Hmmmm….VERY interesting perspective! And being one of those still holding onto her bobbin-crazed old mechanical machine, heart beating hard just contemplating those computer wizards….you might just have convinced me that sometime in my future, I just might have to bite that bullet and get one of these “new-fangled” contraptions and give it a go!!!! By the way, I don’t think you’re a cheat at all! Having great tools doesn’t diminish the art and heart of a creative spirit. Have a blast!!
Don’t worry – I’ll talk you out of that machine yet. I’ve got years and years! But I do think you should never get rid of it because of the memories and because it’s in such good shape. Might be a collectible one day. 😉 And I found your book on Amazon (used) but I’m getting it and then going to share the find on this site! Was really taken with some of the neat tricks it showed and there’s a technique for braiding cording that I want to try. I WILL have fun and will share it with you. (To all other readers – Hope is my Mom – my inspiration for this site. 🙂 )
I use a Kenmore 1703. It is rapidly becomming my favorite machine to sew on. My other is a Singer 401A. But there is something about the 1703 that transends words. It’s almost one with the cloth. There is a simplicity and elegance that can’t be matched by today’s machines. The 1703 does most of the stitches that a modern Singer can do. (I know, I just checked out Singers Futura Quartet 4) And the 1703 is $1,400.00 in todays dollars!! I won’t tell your Mom I picked mine up for $5 at the local auction a couple of months ago, but do tell her that that particular Kenmore is growing on me! I can’t wait to get home from work and sew on it!
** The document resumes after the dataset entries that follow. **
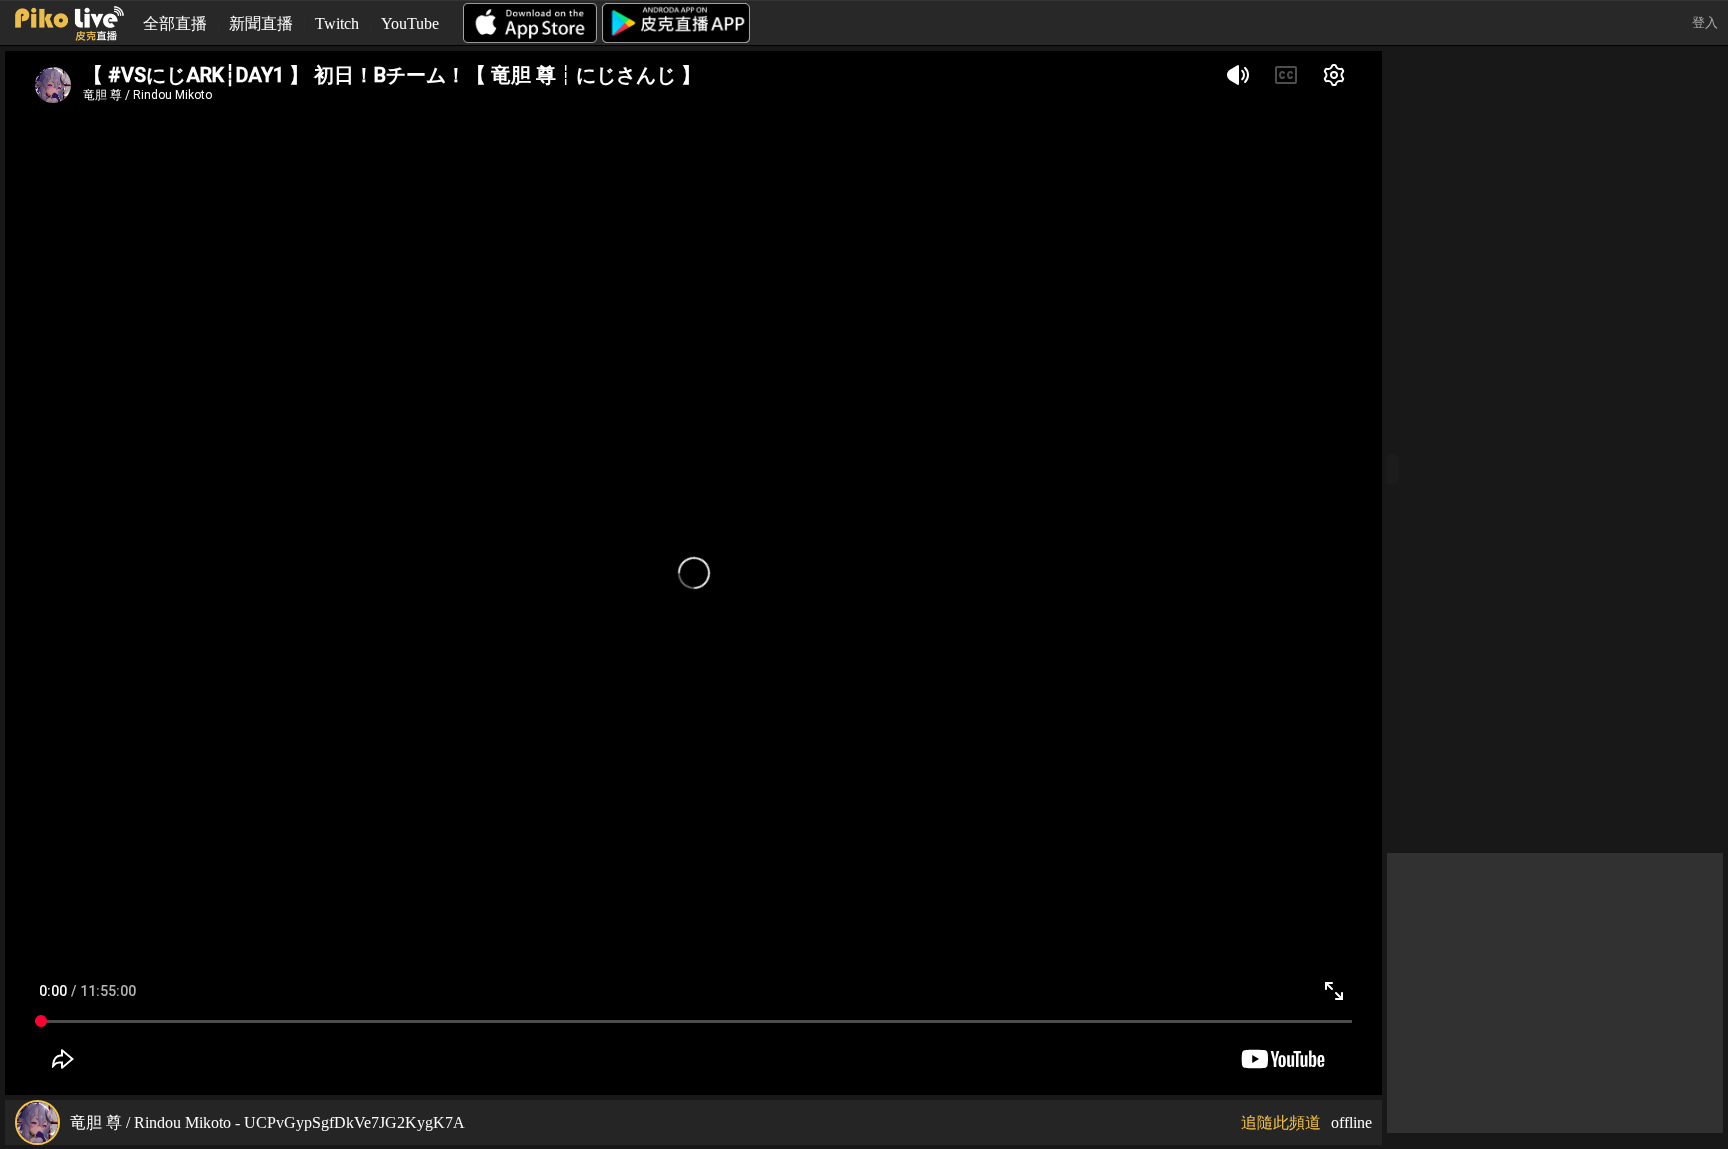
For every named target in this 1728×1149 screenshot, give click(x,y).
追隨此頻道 (1281, 1122)
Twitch (337, 23)
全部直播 (175, 23)
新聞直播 (261, 23)
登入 (1705, 22)
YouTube (410, 23)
T – My mother would be thrilled to hear how much you like your 1703. The price you paid for it will be our secret. 😉
More power to you for having to deal with those cams and that vertical bobbin. Although, I have considered that maybe working with a machine like this is similar to acquiring your own Mounted Banshee in the movie Avatar where you have to first conquer the Banshee and then it’s paired with you for life. A stronger bond than one finds with today’s more automated machines. Hopefully you’ll have years and years of sewing together! (But the first time your bobbin rolls across the floor I bet you think of me!) 🙂
Happy Holidays!
Erin
This was amusing for me to read. I learned to sew on my mom’s old Kenmore 1703. When my mom eventually replaced it with a newer model, I got the old Kenmore, and I’m still using it. I love it! I think you grossly exaggerated the difficulties of using it. Either that or you still haven’t figured it out properly. Threading it takes me about 5 seconds – now, I’ll admit my vision is just fine (with contacts in) and I’m young (27), but still. Winding the bobbin – I don’t know why you had so much trouble. I never had to hold the end, just make sure it’s wrapped nice and snug to start with. Taking the bobbin in and out – again, no big deal. I didn’t even follow what you said about “holding the latch on the bobbin case open with one finger” while inserting it. I’ve never done that. Holding the latch open is probably why the bobbin kept falling out on you. Just put the thing where it goes. If it doesn’t slide in smoothly, jiggle the latch while you’re popping it in.
I’m not scared of computerized sewing machines and would LOVE to have one, but it’s not in the budget right now. In the mean time, I’ll keep happily sewing on my old Kenmore.